Produce the records below again, word for word, but stop after the line that contains "747x548 pixels.".

#### Information provided ####

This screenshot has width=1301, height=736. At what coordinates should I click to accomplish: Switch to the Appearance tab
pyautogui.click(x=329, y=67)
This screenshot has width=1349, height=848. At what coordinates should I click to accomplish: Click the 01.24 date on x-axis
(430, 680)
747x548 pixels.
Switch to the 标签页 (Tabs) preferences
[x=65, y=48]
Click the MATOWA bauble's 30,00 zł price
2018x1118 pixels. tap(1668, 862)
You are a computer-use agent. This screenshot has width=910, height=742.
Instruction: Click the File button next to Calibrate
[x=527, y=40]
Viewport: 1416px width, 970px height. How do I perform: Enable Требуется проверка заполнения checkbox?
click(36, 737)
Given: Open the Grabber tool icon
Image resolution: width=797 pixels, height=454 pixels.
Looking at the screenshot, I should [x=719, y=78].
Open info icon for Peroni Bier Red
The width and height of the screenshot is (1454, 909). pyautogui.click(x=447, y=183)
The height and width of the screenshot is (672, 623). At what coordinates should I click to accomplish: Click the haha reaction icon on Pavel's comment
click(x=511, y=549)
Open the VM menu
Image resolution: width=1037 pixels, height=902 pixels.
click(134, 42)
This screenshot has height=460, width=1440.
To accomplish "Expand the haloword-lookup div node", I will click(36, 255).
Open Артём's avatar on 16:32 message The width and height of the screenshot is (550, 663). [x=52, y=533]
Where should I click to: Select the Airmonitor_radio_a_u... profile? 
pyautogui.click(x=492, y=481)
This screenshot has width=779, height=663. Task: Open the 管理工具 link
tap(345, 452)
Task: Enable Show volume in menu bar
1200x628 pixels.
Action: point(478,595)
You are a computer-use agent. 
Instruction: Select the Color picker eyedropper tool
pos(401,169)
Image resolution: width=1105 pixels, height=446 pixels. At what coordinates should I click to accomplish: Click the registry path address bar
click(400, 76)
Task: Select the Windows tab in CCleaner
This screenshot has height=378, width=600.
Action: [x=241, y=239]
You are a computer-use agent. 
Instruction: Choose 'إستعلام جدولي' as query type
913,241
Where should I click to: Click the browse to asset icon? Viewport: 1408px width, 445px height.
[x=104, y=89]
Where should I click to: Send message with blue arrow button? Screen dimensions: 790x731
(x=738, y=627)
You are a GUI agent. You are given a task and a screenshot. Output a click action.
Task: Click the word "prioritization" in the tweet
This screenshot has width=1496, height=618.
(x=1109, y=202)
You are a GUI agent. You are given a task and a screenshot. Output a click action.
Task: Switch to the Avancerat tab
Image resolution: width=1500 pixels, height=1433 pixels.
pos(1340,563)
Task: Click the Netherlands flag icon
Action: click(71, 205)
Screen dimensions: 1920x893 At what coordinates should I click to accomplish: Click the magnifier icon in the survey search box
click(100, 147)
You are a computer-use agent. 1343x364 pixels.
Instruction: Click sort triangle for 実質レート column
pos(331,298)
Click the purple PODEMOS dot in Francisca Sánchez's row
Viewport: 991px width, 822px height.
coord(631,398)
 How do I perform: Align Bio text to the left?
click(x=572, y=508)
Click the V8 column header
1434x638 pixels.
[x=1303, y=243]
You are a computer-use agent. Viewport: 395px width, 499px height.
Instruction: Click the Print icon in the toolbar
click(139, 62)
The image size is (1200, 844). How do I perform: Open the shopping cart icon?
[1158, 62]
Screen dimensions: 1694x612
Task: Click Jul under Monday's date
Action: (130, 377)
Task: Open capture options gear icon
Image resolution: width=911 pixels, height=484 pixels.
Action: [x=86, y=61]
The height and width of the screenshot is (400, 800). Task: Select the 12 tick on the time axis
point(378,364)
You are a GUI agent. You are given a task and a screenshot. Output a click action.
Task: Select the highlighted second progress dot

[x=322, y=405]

####

Answer area:
This screenshot has width=1301, height=736. At what coordinates should I click to accomplish: Switch to the Appearance tab
pyautogui.click(x=329, y=67)
This screenshot has width=1349, height=848. At what coordinates should I click to accomplish: Click the 01.24 date on x-axis
(430, 680)
747x548 pixels.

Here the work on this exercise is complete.